** Opening Data provided block **

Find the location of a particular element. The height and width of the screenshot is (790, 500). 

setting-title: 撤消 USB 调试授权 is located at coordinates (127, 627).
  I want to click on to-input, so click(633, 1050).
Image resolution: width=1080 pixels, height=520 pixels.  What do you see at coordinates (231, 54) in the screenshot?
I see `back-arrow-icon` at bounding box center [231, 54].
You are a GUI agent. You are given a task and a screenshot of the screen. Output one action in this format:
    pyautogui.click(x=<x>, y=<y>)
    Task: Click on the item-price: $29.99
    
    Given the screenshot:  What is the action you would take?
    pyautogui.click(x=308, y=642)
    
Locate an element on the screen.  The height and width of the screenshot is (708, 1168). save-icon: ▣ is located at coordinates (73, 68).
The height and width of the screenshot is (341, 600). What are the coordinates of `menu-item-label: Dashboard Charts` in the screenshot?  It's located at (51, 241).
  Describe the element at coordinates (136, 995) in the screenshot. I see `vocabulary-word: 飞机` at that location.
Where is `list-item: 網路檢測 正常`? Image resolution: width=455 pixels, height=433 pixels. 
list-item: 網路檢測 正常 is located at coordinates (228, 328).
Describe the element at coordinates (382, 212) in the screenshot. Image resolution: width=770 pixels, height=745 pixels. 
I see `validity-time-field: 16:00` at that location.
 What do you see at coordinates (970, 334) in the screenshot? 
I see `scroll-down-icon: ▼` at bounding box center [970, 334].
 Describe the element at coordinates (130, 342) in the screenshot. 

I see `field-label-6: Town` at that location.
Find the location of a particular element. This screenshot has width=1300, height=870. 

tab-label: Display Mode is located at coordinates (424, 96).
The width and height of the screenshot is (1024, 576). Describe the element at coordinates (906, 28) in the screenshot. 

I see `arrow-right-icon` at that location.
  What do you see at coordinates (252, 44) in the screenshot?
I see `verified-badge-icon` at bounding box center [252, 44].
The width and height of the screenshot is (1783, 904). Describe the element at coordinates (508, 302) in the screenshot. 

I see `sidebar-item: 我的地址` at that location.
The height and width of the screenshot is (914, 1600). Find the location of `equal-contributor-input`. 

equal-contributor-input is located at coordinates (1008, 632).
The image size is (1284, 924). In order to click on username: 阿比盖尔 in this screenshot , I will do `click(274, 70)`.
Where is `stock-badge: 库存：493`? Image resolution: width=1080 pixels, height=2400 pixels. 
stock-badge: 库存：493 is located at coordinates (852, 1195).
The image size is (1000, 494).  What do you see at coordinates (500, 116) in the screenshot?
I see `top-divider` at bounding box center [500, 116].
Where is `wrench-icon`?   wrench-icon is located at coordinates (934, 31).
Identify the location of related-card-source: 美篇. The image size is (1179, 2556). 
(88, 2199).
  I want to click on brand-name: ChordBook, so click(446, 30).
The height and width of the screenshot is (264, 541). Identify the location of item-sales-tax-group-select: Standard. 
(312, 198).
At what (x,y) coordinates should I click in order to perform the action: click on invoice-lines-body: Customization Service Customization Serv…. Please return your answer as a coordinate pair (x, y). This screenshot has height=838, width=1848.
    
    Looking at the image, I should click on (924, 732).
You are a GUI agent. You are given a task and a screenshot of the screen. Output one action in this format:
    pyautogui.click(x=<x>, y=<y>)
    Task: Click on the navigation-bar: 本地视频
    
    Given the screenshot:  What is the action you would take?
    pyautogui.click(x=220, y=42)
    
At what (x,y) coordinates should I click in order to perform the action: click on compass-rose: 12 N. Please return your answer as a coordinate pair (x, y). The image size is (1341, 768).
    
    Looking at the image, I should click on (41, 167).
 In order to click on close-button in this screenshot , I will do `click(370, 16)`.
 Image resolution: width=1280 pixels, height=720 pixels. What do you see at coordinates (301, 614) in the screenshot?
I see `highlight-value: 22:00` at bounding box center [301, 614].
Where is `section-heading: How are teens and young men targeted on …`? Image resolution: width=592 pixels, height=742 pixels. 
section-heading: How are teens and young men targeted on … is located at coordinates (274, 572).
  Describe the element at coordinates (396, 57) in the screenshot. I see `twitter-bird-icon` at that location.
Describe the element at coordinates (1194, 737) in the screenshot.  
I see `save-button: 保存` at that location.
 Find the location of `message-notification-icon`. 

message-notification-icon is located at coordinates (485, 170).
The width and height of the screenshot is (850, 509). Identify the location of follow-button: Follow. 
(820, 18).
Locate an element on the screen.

** Closing Data provided block **

§ Task requirements: Turn the material above, from the line that contains "In order to click on close-button" through the line that contains "message-notification-icon is located", inclusive, into a numbered list, one item per line, leaving out any blank lines.

§ Response box:
1.  In order to click on close-button in this screenshot , I will do `click(370, 16)`.
2.  Image resolution: width=1280 pixels, height=720 pixels. What do you see at coordinates (301, 614) in the screenshot?
3. I see `highlight-value: 22:00` at bounding box center [301, 614].
4. Where is `section-heading: How are teens and young men targeted on …`? Image resolution: width=592 pixels, height=742 pixels. 
5. section-heading: How are teens and young men targeted on … is located at coordinates (274, 572).
6.   Describe the element at coordinates (396, 57) in the screenshot. I see `twitter-bird-icon` at that location.
7. Describe the element at coordinates (1194, 737) in the screenshot.  
8. I see `save-button: 保存` at that location.
9.  Find the location of `message-notification-icon`. 
10. message-notification-icon is located at coordinates (485, 170).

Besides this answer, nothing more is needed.